Rutgers Entrepreneurial Society brings the "Sexy Side" of Entrepreneurship to Rutgers
It looked as if Hollywood took over the Rutgers Student Center in New Brunswick for “The Sexy Side of Entrepreneurship,” a night of flashing lights, gowns, and entrepreneurial insight from Rutgers Alumni who are working in the entertainment industry. Students, alumni and guests even walked into the music-filled room on a red carpet, complete with “paparazzi.”
The event was designed by the Rutgers Entrepreneurial Society, for students to understand the importance and impact of entrepreneurship within the entertainment industry. The event began with a student entrepreneur showcase and reception followed by a panel discussion with leading industry professionals, all who graduated from Rutgers themselves.
“We really wanted students to get excited about entrepreneurship,” said Ridah Mannan, Vice President of Marketing and Promotions for Rutgers Entrepreneurial Society. “Our panel really demonstrates the successes to be earned by taking part in this exciting and lucrative field.”

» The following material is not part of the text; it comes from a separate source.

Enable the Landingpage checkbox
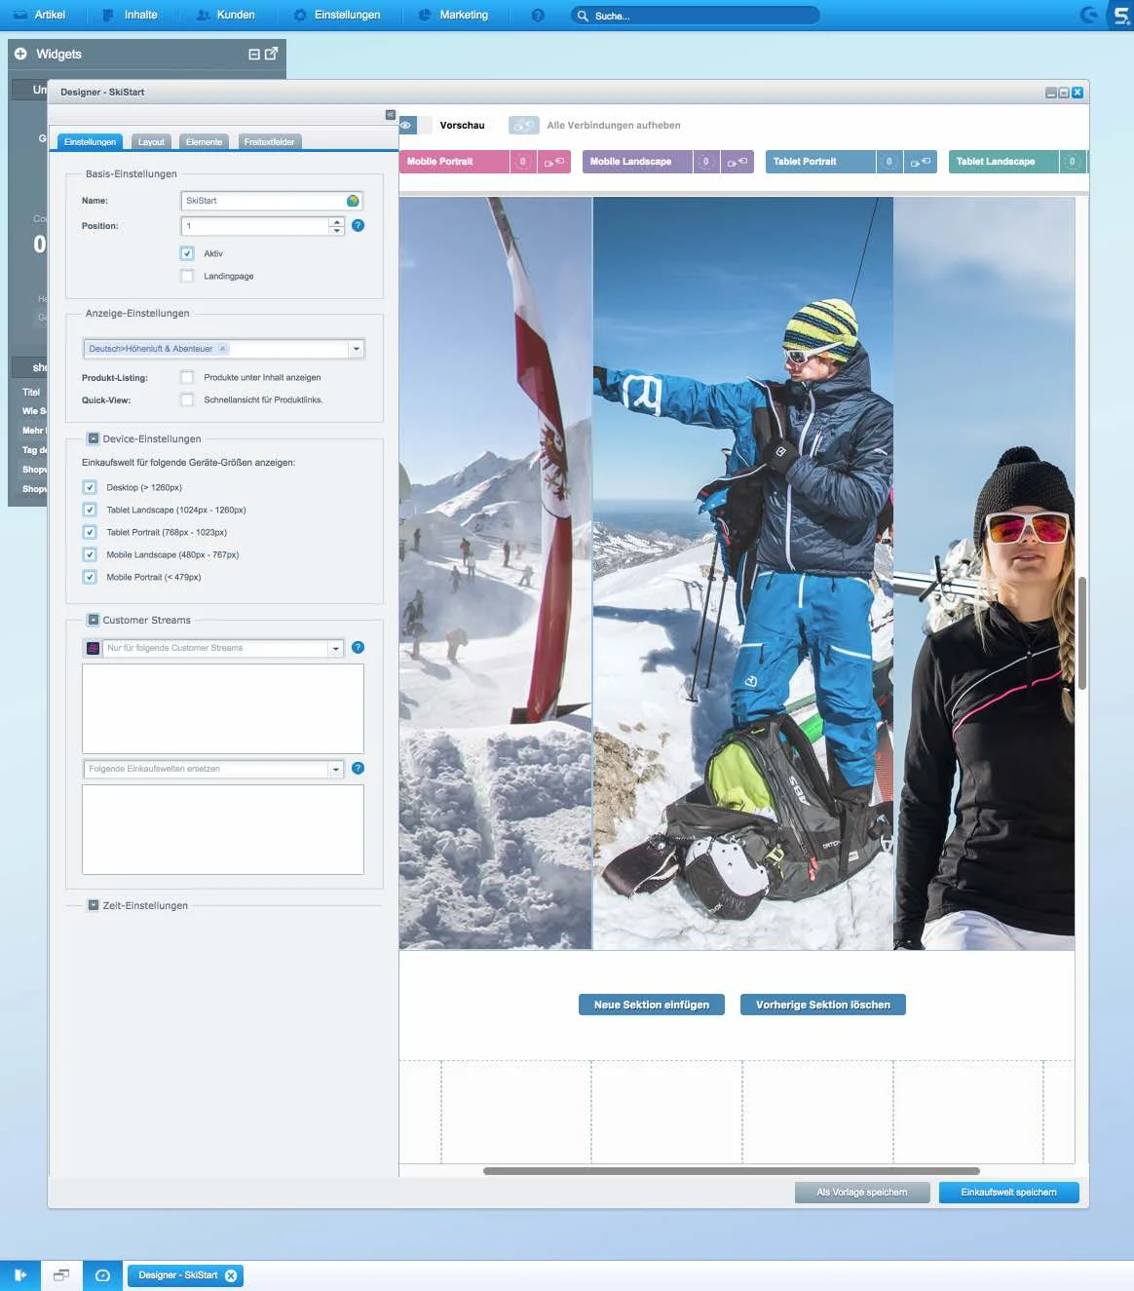The height and width of the screenshot is (1291, 1134). click(x=187, y=276)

The reception room was lined with student entrepreneurs, each promoting their business or idea. From filmmakers to websites, clothing designers to bakers, all various ventures were represented. Kristen Richardson, an undergraduate business student and entrepreneur, handed out her baked goods to passers-by. Richardson was showcasing her business, ‘B Rich Desserts,’ which she hopes to take from her kitchen to a storefront one day. “I’m excited to learn more about how to start this up at business school,” she said. “At this event so far, I have met so many people that could form great business relationships. This is a great way for me to get my name out there and see how people react to my products.”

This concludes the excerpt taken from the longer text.